Franklin Blvd. to DeWald should be developed to have “an array of building types, including houses and some suburban-type commerce on larger parcels along Franklin,” according to the recommendations. “This section is likely to evolve as an active commercial “gateway”/transition district.”

Also recommended is upgrading of lighting, installation of banner poles, crosswalks, seasonal lighting and public art “to heighten the sense of liveliness and welcome,” according to the recommendations.

Development along Hamilton Street could be encouraged by expanding the zone to include some larger Franklin Boulevard parcels, offering “bonus floors” in vertical height for certain considerations and encouraging mixed-use development, according to the recommendations.
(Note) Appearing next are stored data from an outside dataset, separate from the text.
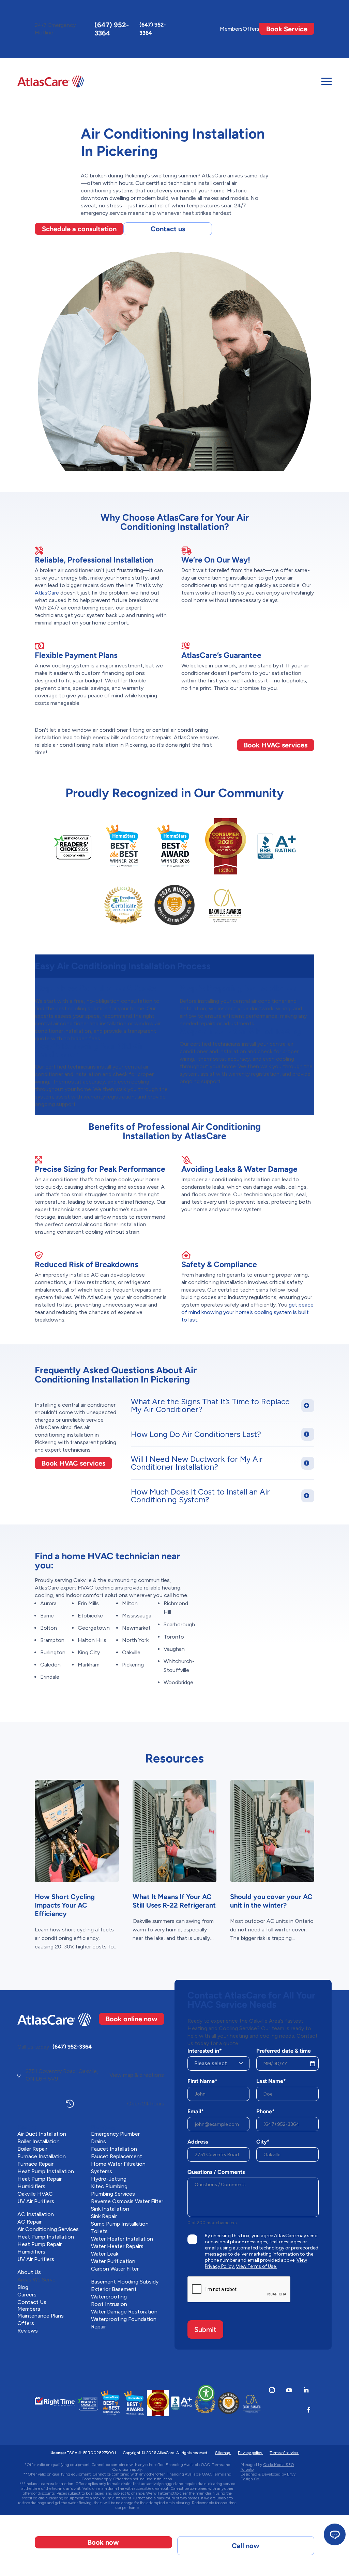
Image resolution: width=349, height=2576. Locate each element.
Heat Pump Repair (39, 2179)
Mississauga (136, 1615)
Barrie (47, 1615)
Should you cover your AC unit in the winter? (271, 1901)
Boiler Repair (32, 2149)
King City (89, 1652)
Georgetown (94, 1628)
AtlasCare (47, 592)
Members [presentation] (231, 29)
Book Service (286, 29)
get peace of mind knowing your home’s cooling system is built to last (247, 1312)
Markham (89, 1664)
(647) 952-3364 (111, 29)
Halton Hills (92, 1640)
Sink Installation (110, 2209)
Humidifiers (31, 2186)
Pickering (133, 1664)
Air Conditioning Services (48, 2229)
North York (135, 1640)
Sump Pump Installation (120, 2224)
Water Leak (104, 2253)
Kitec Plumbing (109, 2186)
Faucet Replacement (116, 2156)
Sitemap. (223, 2452)
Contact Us (31, 2302)
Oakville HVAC (35, 2194)
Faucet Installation (114, 2149)
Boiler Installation (38, 2141)
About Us (29, 2272)
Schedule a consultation (79, 229)
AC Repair (29, 2221)
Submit (205, 2329)
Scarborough (179, 1624)
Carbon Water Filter (115, 2268)
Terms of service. (284, 2452)
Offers (251, 29)
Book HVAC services (275, 745)
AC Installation (35, 2214)
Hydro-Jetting (108, 2179)
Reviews (27, 2330)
But not every ground floor in the district should house retail, Poole said.

“The market may not be able to support retail everywhere you place it,” he said. “The more you spread it out, the weaker is your commercial district; you want to be able to concentrate it and create a critical mass.”

Poole also suggested that parking requirements for Hamilton Street development be relaxed.

“We’re nearly in the age of autonomous cars, and we are in the age of Uber and Lyft,” he said, and that “not as much parking be required as traditionally has been the case.”

The Township Council is expected to formally endorse the report and its recommendations at its Sept. 12 meeting.